Outras atividades feitas pelo Colméia são treinar funcionários da prefeitura para se tornarem agentes comunitários de saúde e dar aulas de biosegurança a funcionários e assistentes sociais de creches e escolas. “Qualquer um pode estar contaminado hoje em dia, não há como saber quem é portador do vírus ou não. Por isso, todos devem se prevenir quando forem socorrer alguma criança acidentada”, lembra a assistente social Maristela Welsort. A prevenção é simples: nunca manipular sangramentos sem proteção. Também foram produzidas duas cartilhas educativas. A primeira, feita em 93, foi elaborada pela equipe do Centro Corsini. Já a segunda contou com a ajuda de algumas participantes do programa em 96.
Tanto trabalho trouxe resultados. A desmitificação feita ao longo dos anos em torno da Aids fez a procura inverter sua direção. Se antes as entidades é que buscavam pessoas para esclarecer, hoje são as mulheres que perseguem informações sobre a prevenção e o tratamento da doença. Ainda assim, essa transformação é lenta. “Todo o processo passa por quebras de paradigmas, logo, não é imediatista”, explica Welsort. Por outro lado, melhoras rápidas na auto-estima das participantes foram detectadas na pesquisa de Sônia Pimenta, assim como mudanças na relação com o uso de preservativos.
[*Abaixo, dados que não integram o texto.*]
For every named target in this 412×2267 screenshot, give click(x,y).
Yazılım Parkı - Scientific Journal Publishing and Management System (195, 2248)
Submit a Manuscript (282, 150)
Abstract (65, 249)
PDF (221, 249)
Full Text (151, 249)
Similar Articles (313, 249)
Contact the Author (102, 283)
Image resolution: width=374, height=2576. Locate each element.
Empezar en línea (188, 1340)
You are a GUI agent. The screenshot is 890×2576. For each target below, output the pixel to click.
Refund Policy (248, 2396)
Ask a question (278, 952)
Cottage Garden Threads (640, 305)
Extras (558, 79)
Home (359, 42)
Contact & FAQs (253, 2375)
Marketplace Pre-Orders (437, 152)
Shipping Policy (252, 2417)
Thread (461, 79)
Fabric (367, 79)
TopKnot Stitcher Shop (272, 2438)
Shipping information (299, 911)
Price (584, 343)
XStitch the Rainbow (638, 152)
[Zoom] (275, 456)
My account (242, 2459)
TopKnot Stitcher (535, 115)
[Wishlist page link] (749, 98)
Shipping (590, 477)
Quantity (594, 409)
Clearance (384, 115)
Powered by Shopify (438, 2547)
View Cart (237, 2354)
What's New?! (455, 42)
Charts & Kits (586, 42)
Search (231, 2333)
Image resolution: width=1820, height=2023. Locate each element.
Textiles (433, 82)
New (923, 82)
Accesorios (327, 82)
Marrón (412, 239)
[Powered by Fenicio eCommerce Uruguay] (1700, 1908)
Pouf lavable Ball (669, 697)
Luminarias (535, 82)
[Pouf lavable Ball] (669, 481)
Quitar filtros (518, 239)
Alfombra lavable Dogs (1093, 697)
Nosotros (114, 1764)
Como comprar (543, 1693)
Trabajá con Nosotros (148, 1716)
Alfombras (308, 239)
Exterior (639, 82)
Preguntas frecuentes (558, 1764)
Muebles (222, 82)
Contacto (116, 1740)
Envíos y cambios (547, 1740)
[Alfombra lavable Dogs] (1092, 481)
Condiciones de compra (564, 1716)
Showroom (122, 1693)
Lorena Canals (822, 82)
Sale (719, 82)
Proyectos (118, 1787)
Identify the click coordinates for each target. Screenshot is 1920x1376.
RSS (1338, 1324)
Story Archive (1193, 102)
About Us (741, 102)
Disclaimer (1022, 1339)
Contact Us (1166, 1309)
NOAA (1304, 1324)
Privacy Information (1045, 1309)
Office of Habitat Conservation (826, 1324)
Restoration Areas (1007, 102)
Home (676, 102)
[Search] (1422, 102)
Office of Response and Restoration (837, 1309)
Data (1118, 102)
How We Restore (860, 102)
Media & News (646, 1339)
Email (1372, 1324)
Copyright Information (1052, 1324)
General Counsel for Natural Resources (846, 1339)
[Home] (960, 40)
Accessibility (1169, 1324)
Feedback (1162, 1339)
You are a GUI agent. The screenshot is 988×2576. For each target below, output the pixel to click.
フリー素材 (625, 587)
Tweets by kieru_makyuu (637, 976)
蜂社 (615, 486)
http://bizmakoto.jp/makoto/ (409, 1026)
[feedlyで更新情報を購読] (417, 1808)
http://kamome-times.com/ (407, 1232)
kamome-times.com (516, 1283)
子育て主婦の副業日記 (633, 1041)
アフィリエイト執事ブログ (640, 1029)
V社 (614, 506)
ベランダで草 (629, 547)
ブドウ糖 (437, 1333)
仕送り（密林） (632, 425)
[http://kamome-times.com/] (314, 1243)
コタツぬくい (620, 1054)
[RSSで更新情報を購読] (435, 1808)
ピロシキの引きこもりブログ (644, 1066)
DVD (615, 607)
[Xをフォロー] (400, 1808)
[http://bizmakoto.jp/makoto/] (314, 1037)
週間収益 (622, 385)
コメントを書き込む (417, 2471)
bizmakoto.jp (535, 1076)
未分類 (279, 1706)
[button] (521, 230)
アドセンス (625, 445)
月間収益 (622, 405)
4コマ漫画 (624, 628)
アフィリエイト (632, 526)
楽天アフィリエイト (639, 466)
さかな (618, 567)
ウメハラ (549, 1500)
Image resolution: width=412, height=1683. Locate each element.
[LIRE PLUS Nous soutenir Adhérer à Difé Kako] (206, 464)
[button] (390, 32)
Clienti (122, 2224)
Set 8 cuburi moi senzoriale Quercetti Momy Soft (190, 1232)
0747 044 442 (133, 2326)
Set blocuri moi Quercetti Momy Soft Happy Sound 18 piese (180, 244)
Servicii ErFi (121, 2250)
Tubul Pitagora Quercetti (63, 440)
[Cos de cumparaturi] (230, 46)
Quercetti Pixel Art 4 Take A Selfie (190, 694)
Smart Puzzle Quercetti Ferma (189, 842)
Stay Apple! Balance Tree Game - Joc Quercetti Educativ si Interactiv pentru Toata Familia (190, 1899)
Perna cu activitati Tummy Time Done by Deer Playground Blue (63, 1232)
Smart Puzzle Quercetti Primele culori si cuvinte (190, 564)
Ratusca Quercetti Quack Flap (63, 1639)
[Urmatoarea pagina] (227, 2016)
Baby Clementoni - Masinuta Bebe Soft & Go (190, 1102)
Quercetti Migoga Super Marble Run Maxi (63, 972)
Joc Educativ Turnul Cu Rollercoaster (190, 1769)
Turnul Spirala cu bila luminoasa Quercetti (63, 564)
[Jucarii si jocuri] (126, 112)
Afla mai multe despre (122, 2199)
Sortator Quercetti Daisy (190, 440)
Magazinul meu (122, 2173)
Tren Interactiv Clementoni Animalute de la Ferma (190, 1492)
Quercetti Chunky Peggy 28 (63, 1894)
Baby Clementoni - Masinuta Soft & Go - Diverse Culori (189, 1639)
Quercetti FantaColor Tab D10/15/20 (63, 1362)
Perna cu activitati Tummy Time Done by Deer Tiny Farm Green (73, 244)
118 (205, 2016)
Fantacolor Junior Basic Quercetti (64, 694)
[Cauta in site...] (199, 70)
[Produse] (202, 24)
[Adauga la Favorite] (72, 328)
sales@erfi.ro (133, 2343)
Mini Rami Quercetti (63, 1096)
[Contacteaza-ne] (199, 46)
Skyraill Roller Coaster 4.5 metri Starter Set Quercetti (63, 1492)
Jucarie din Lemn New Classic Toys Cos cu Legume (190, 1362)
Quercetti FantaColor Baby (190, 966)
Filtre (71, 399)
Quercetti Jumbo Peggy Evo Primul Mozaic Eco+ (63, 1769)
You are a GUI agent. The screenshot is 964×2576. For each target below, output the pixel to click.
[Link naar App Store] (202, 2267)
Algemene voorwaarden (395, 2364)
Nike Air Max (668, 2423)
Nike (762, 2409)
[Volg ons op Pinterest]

Um dos problemas encontrados durante o percurso foi o preconceito, pois a doença era vista como restrita a homossexuais, prostitutas e drogados. Hoje, a proporção de infectados entre homens e mulheres é praticamente de um para um, o que fez diminuir um pouco o preconceito e aumentar bastante a prevenção. “A sociedade não mais ignora o problema e o nível de contaminação tem sido cada vez menor. Isso é muito positivo para Campinas” conclui Welsort.